Given request:
Copy all of the following items word for word, keeping every line unchanged.
* BEGIN *
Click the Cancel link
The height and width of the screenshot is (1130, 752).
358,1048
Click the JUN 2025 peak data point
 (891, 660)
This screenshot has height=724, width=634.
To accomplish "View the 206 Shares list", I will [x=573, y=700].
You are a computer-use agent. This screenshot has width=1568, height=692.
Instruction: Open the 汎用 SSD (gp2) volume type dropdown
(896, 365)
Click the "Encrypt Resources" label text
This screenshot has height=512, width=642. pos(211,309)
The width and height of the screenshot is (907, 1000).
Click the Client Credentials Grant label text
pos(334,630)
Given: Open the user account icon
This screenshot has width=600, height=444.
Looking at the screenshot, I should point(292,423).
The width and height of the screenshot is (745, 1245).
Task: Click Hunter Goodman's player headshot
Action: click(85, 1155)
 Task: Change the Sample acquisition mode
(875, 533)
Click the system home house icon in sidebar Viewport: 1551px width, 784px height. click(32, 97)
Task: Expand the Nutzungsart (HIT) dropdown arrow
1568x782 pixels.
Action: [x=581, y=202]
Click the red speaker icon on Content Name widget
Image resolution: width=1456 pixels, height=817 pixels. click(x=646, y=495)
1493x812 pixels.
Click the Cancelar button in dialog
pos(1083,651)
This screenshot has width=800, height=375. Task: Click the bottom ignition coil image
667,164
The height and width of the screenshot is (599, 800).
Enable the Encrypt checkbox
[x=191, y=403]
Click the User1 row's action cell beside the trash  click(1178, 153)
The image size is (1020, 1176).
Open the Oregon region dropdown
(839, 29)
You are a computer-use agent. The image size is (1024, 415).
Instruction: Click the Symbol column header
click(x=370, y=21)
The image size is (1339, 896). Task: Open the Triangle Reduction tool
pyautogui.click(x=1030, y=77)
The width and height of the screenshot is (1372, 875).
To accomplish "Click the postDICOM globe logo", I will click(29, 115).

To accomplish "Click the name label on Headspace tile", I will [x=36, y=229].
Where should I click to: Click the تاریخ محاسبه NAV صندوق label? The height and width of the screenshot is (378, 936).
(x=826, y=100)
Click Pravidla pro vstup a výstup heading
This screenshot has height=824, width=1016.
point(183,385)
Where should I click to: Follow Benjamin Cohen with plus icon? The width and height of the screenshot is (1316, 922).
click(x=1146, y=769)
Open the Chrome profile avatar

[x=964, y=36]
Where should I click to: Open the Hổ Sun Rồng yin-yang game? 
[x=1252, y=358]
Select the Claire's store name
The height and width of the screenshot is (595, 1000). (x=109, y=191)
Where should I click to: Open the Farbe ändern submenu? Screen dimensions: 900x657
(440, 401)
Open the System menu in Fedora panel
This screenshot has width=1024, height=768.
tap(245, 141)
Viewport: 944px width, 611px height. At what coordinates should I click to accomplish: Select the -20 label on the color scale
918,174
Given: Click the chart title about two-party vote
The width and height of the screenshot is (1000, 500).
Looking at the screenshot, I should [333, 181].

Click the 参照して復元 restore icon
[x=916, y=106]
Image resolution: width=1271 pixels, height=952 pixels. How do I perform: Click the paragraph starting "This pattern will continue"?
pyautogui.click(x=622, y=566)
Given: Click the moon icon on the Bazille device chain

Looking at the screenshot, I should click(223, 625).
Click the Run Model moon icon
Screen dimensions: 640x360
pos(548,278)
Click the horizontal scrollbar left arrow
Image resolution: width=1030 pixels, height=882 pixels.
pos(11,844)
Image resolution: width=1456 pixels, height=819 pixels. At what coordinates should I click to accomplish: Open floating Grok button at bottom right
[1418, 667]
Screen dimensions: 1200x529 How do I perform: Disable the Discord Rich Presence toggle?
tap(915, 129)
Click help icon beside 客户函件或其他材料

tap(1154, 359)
* END *
Written reply:
Click the Cancel link
The height and width of the screenshot is (1130, 752).
358,1048
Click the JUN 2025 peak data point
 (891, 660)
This screenshot has height=724, width=634.
To accomplish "View the 206 Shares list", I will [x=573, y=700].
You are a computer-use agent. This screenshot has width=1568, height=692.
Instruction: Open the 汎用 SSD (gp2) volume type dropdown
(896, 365)
Click the "Encrypt Resources" label text
This screenshot has height=512, width=642. pos(211,309)
The width and height of the screenshot is (907, 1000).
Click the Client Credentials Grant label text
pos(334,630)
Given: Open the user account icon
This screenshot has width=600, height=444.
Looking at the screenshot, I should point(292,423).
The width and height of the screenshot is (745, 1245).
Task: Click Hunter Goodman's player headshot
Action: click(85, 1155)
 Task: Change the Sample acquisition mode
(875, 533)
Click the system home house icon in sidebar Viewport: 1551px width, 784px height. click(32, 97)
Task: Expand the Nutzungsart (HIT) dropdown arrow
1568x782 pixels.
Action: [x=581, y=202]
Click the red speaker icon on Content Name widget
Image resolution: width=1456 pixels, height=817 pixels. click(x=646, y=495)
1493x812 pixels.
Click the Cancelar button in dialog
pos(1083,651)
This screenshot has width=800, height=375. Task: Click the bottom ignition coil image
667,164
The height and width of the screenshot is (599, 800).
Enable the Encrypt checkbox
[x=191, y=403]
Click the User1 row's action cell beside the trash  click(1178, 153)
The image size is (1020, 1176).
Open the Oregon region dropdown
(839, 29)
You are a computer-use agent. The image size is (1024, 415).
Instruction: Click the Symbol column header
click(x=370, y=21)
The image size is (1339, 896). Task: Open the Triangle Reduction tool
pyautogui.click(x=1030, y=77)
The width and height of the screenshot is (1372, 875).
To accomplish "Click the postDICOM globe logo", I will click(29, 115).

To accomplish "Click the name label on Headspace tile", I will [x=36, y=229].
Where should I click to: Click the تاریخ محاسبه NAV صندوق label? The height and width of the screenshot is (378, 936).
(x=826, y=100)
Click Pravidla pro vstup a výstup heading
This screenshot has height=824, width=1016.
point(183,385)
Where should I click to: Follow Benjamin Cohen with plus icon? The width and height of the screenshot is (1316, 922).
click(x=1146, y=769)
Open the Chrome profile avatar

[x=964, y=36]
Where should I click to: Open the Hổ Sun Rồng yin-yang game? 
[x=1252, y=358]
Select the Claire's store name
The height and width of the screenshot is (595, 1000). (x=109, y=191)
Where should I click to: Open the Farbe ändern submenu? Screen dimensions: 900x657
(440, 401)
Open the System menu in Fedora panel
This screenshot has width=1024, height=768.
tap(245, 141)
Viewport: 944px width, 611px height. At what coordinates should I click to accomplish: Select the -20 label on the color scale
918,174
Given: Click the chart title about two-party vote
The width and height of the screenshot is (1000, 500).
Looking at the screenshot, I should [333, 181].

Click the 参照して復元 restore icon
[x=916, y=106]
Image resolution: width=1271 pixels, height=952 pixels. How do I perform: Click the paragraph starting "This pattern will continue"?
pyautogui.click(x=622, y=566)
Given: Click the moon icon on the Bazille device chain

Looking at the screenshot, I should click(223, 625).
Click the Run Model moon icon
Screen dimensions: 640x360
pos(548,278)
Click the horizontal scrollbar left arrow
Image resolution: width=1030 pixels, height=882 pixels.
pos(11,844)
Image resolution: width=1456 pixels, height=819 pixels. At what coordinates should I click to accomplish: Open floating Grok button at bottom right
[1418, 667]
Screen dimensions: 1200x529 How do I perform: Disable the Discord Rich Presence toggle?
tap(915, 129)
Click help icon beside 客户函件或其他材料

tap(1154, 359)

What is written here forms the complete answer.